At Mr Jones’ invitation we have read a further report of Mr Yeadon, written in November 2010, a year after IJ Brunnen’s decision. It records a “cyclical pattern” of behavioural disturbance following – now – two visits to the appellant, and expresses the view that the appellant’s return would have a positive impact, although the fear of further disruption would make for continuing “testing out” behaviour.
If we had considered this recent report to cast a potentially decisive new light on the art 8 case, we would have had to consider whether some form of intervention by this court was required. But what it demonstrates above all is that it is the continuing uncertainty about her father’s role in her life that is having a predictably disruptive effect on R’s development. That uncertainty is in no small part a function of these proceedings, and it is to the question whether these have now reached finality that we must return.

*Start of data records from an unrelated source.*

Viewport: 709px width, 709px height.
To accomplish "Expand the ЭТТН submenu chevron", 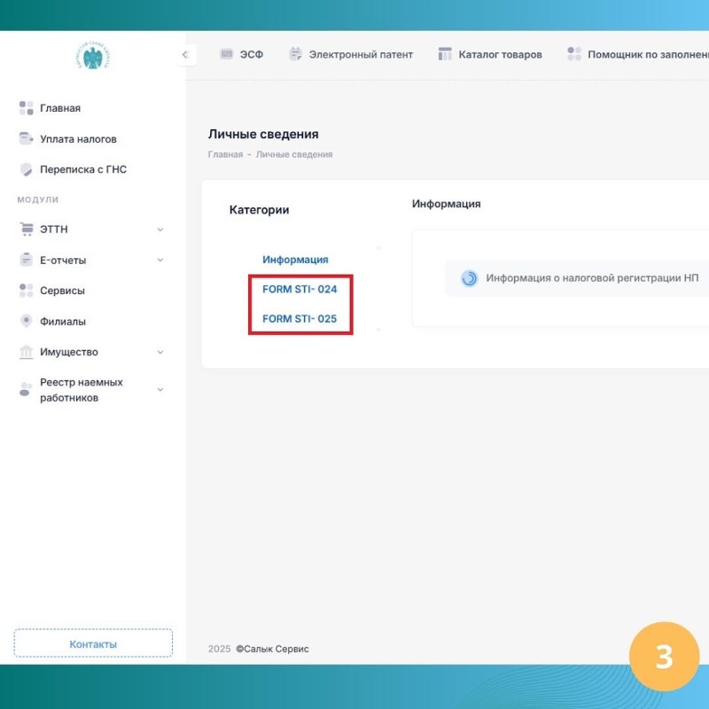I will pos(160,230).
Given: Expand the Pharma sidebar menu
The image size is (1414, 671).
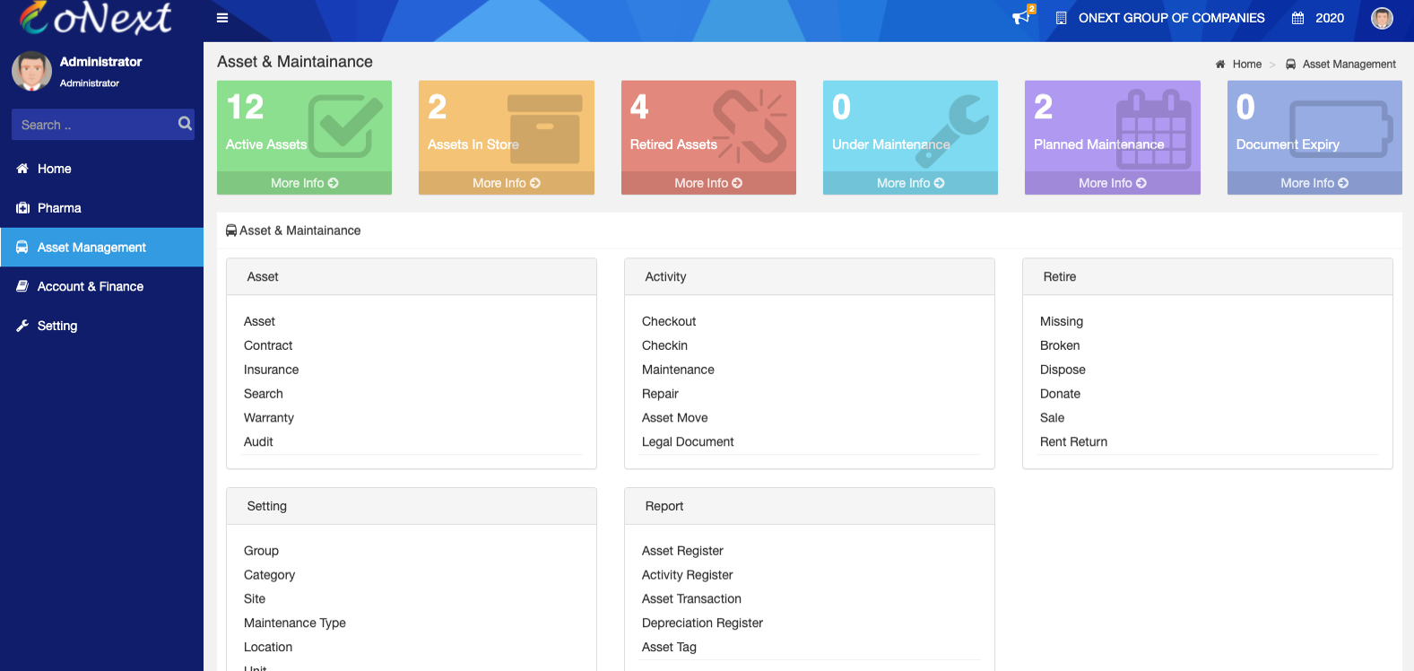Looking at the screenshot, I should pos(59,208).
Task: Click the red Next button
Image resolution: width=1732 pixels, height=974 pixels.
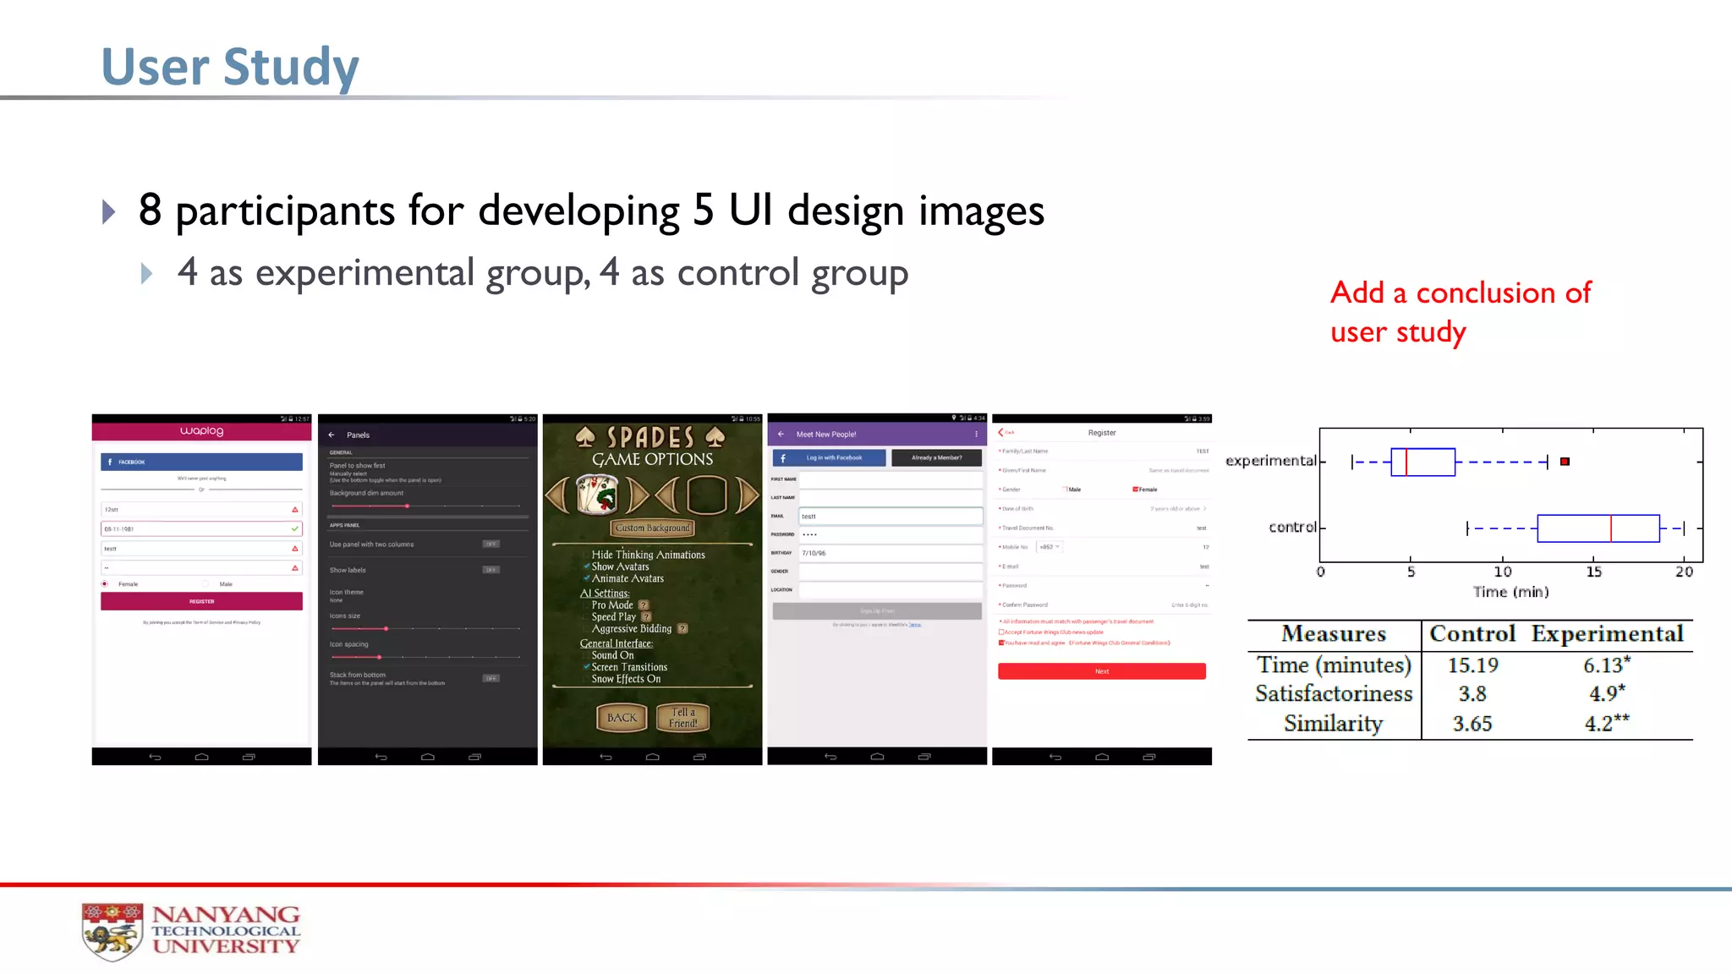Action: pos(1101,671)
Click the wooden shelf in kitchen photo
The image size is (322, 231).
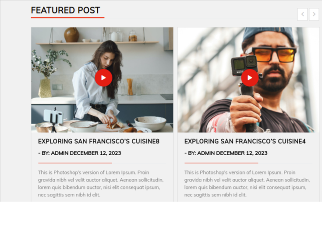tap(97, 43)
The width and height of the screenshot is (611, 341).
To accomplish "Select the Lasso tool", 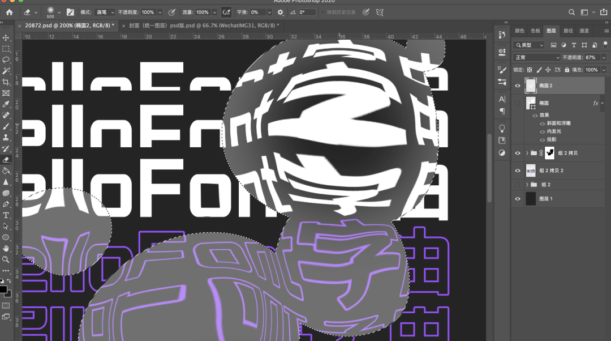I will coord(6,60).
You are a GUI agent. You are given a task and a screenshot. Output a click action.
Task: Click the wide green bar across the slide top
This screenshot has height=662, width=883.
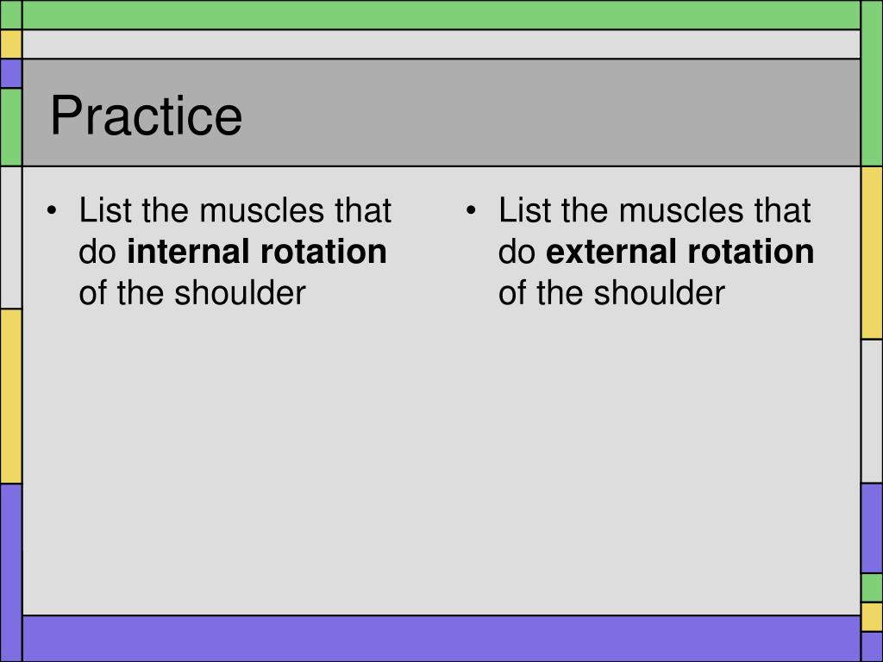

We do not accept the criticism that the immigration judge in §109 has selected evidence which points towards a particular conclusion. On the contrary, he has done what he can to reconcile and fit into a single frame the diverse and not always homogeneous reports on R put in without challenge on the appellant’s behalf. That this was done is in no sense a criticism of those representing and advising the appellant. It would have been reprehensible for them to select only those professional reports which suited their case. But the consequence of the diversity of professional evidence was that it fell to the immigration judge to make the most coherent picture he could out of it, and – as Mr Sachdeva has demonstrated on the Home Secretary’s behalf – he had a good foundation in the evidence for each element of the picture which he put together in §109. Far from cherry-picking, it seems to us that this was a legitimate piece of analysis and synthesis.
The tragic consequence is that this family, short-lived as it has been, will be broken up for ever because of the appellant’s bad behaviour. That is what deportation does. Sometimes the balance between its justification and its consequences falls the other way, but whether it does so is a question for an immigration judge. Unless he has made a mistake of law in reaching his conclusion – and we readily accept that this may include an error of approach – his decision is final. In our judgment the immigration judge in the present case reached a permissible conclusion by means of a properly structured appraisal of the evidence, informed by a correct understanding of the legal importance of a child’s best interests. It follows that this appeal has to be dismissed.